Westport native Pat Grimes was a builder when the recession hit. He started doing odd jobs for people as building work waned and found that he was leaning towards the gardening and planting jobs more than others. He grew up on Reek View Farm in Carramore on the Westport to Leenane road. His parents always grew a wide variety of vegetables for the table, but Pat’s recollection is only of weeding. He never in a million years thought he would end up growing vegetables himself and would have laughed at the suggestion. But the apple doesn’t fall far from the tree.
After doing a short organic vegetable course in Mayo Abbey, Pat knew that he wanted to study planting more extensively and attended the Organic College in Dromcollagher, Co. Limerick. He had started developing his home place on Reek View Farm growing salads, vegetables and herbs. He grew everything at first to see what would sell and what people would be interested in. He also had to work out what he could grow and rotate on a farm that, while not certified organic yet, is based on an organic ethos utilising organic systems of pest control, rotation and composting. He started selling his mixed salad leaves, herbs (thyme, sage, rosemary, basil, parsley and coriander) and vegetables (for example: cauliflower, tomatoes, beetroot, courgettes, French beans, kale) to local restaurants and hotels. Sol Rio was his first client and the number has grown to include Sage, The Lodge at Ashford, Bar One, Seasons, Mill Times Hotel, Hotel Westport, The Pantry and Corkscrew and the Idle Wall, to name a few. He also supplies SuperValu and Centra in Westport and ourselves, De Búrca’s in Castlebar with his bags of Elia’s salad leaves. For his farmhouse eggs and any surplus vegetables he keeps an honesty box at the end of his farm lane – it seems a lot of people have making the spin out the Leenane road just for this.
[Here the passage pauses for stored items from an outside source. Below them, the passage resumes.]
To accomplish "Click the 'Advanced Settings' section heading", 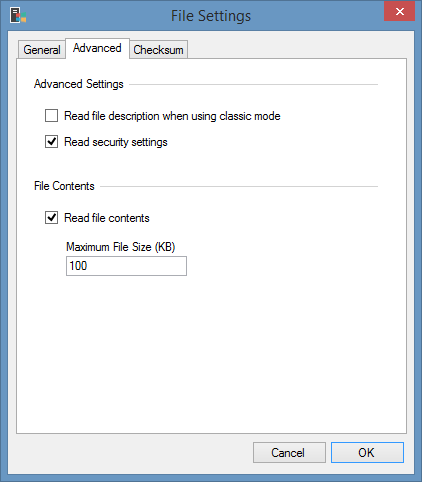I will pyautogui.click(x=79, y=84).
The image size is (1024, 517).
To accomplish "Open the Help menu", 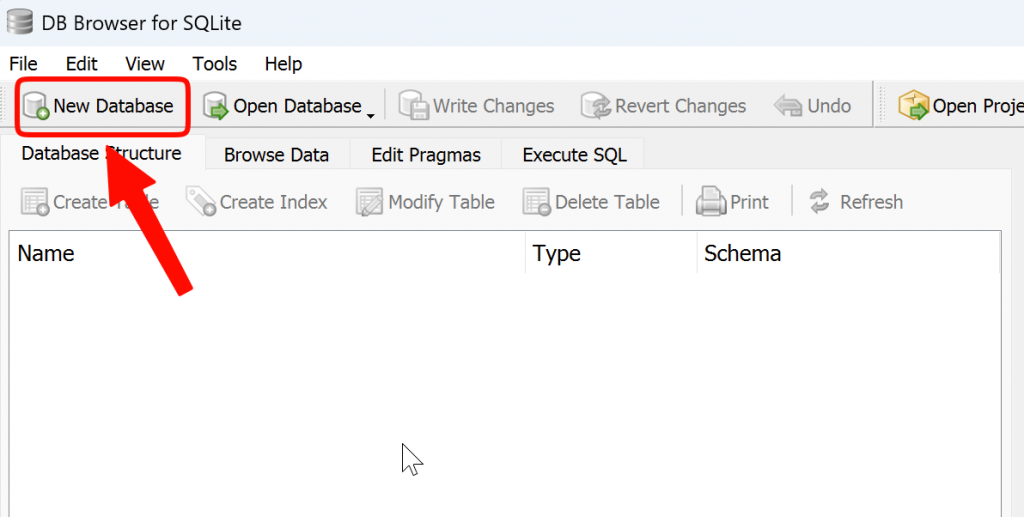I will point(283,64).
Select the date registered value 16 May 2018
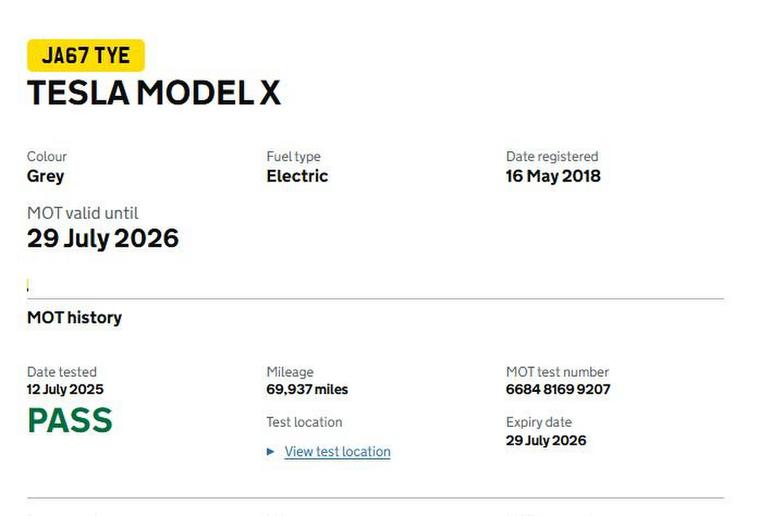The width and height of the screenshot is (759, 516). click(553, 176)
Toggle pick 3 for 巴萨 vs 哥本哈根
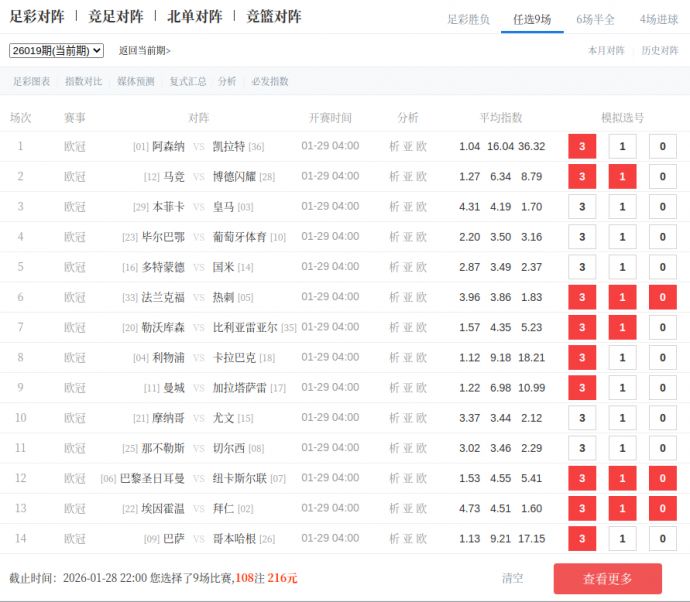The height and width of the screenshot is (602, 690). click(582, 539)
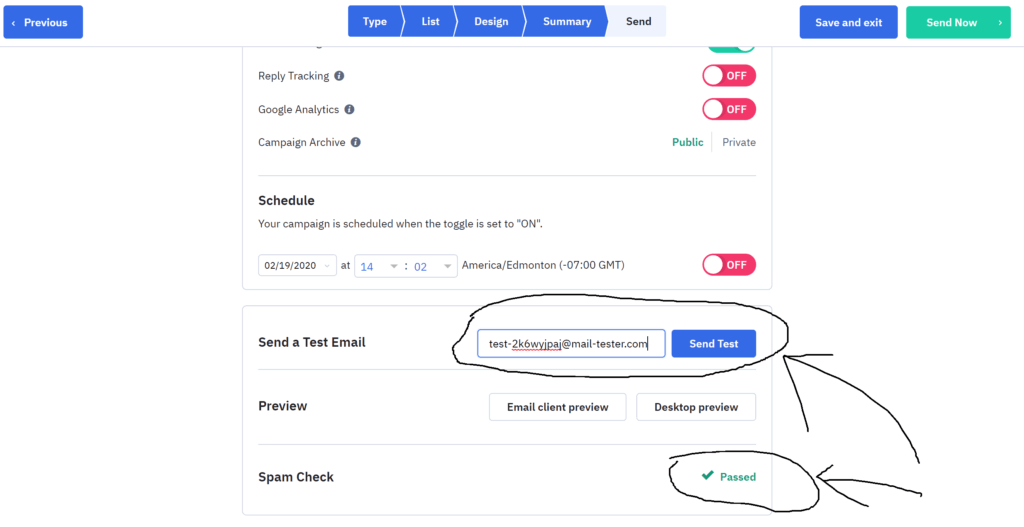Click Save and exit button
Screen dimensions: 1024x527
pos(848,22)
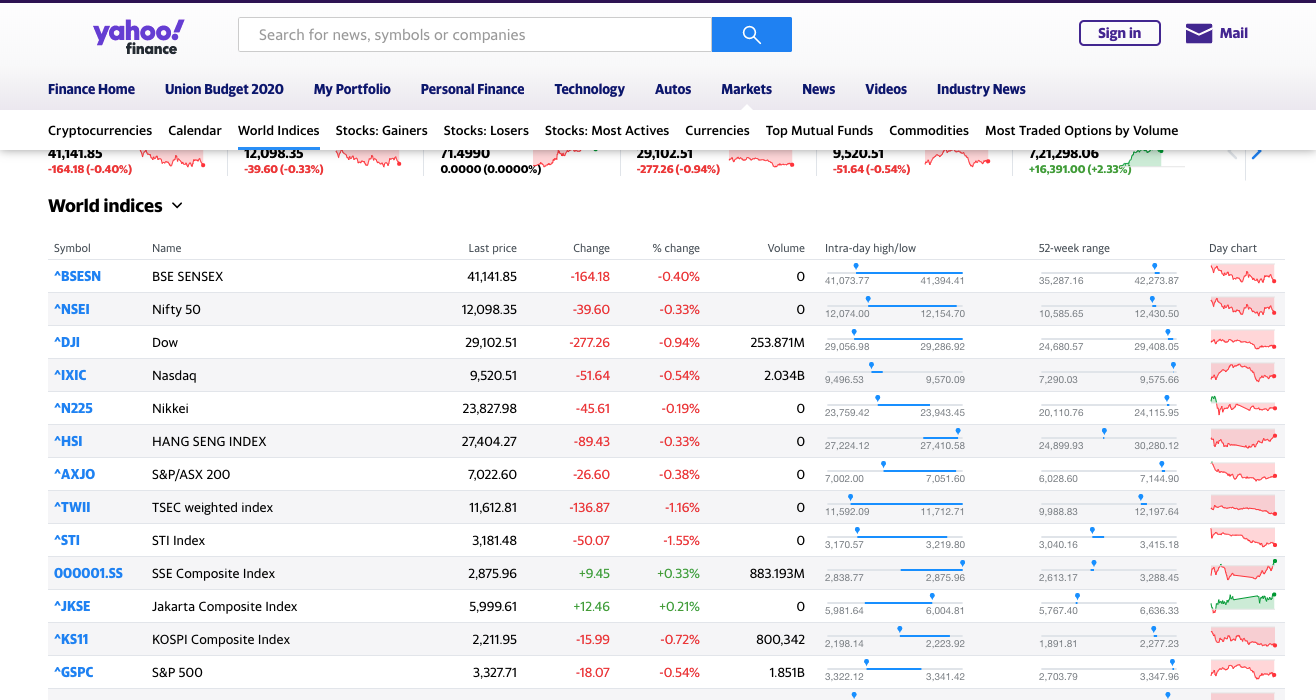Open the ^GSPC symbol link

click(x=73, y=672)
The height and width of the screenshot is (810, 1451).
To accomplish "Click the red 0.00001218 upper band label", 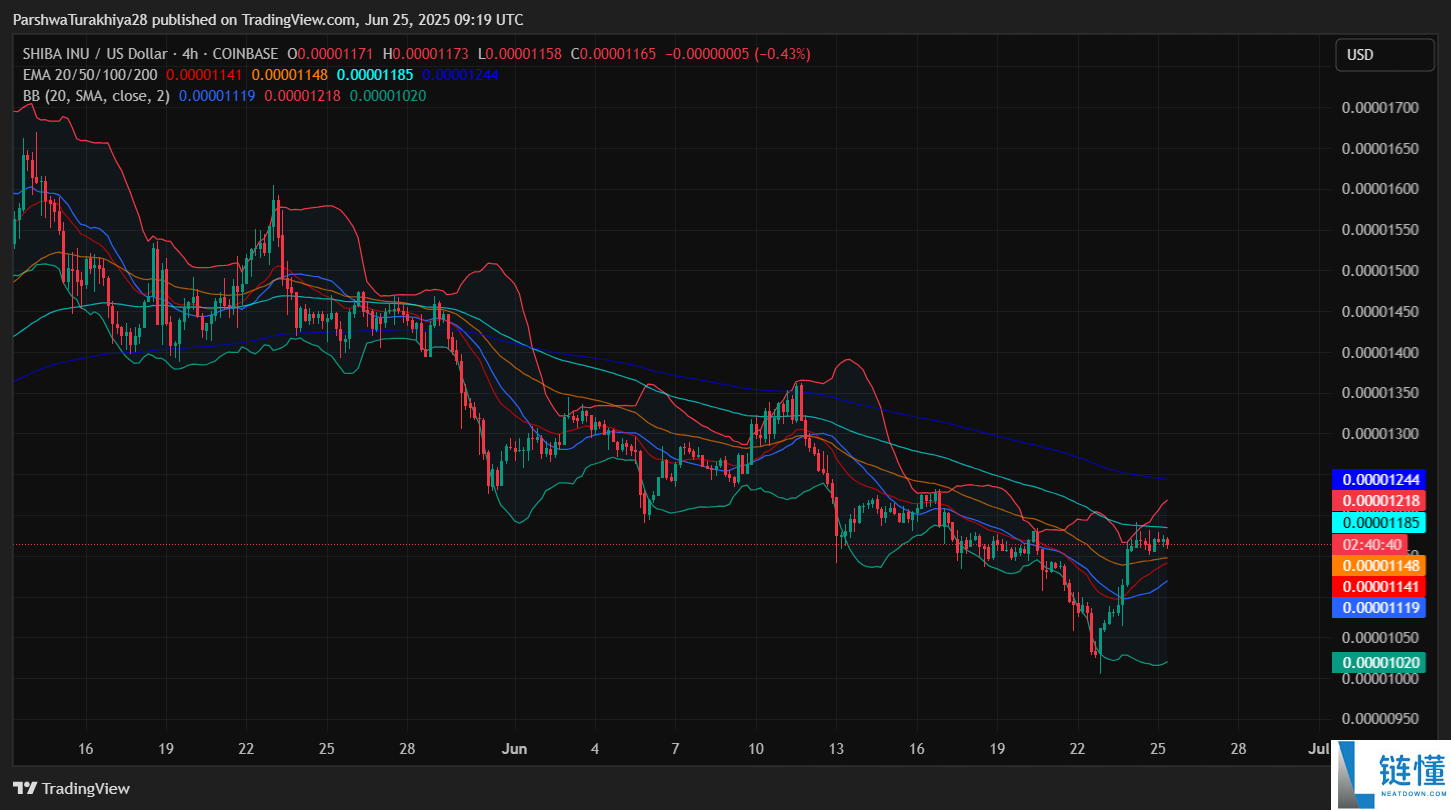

Pat’s leaves were recommended to us last year when we did our first proper De Búrca event at the Banbh Market on Rushe Street. We absolutely loved them. Not just because they were so varied, fresh and delicious but because we were dealing with someone at the end of the phone that was so calm, where nothing was a problem or an obstacle – which is probably why he grows vegetables. Despite having spoken to him twenty times on the phone I didn’t get to meet him until the day of the Market. He came to the stall with his wife Corey, a Californian who came as a volunteer to his farm two years previously and never left, and their little baby girl Elia in a sling. That was last year. Elia’s name is on his bag of greens in the shop now, and seeing as they are due their second baby this summer, I’m looking forward to see what else comes from Reek View Farm.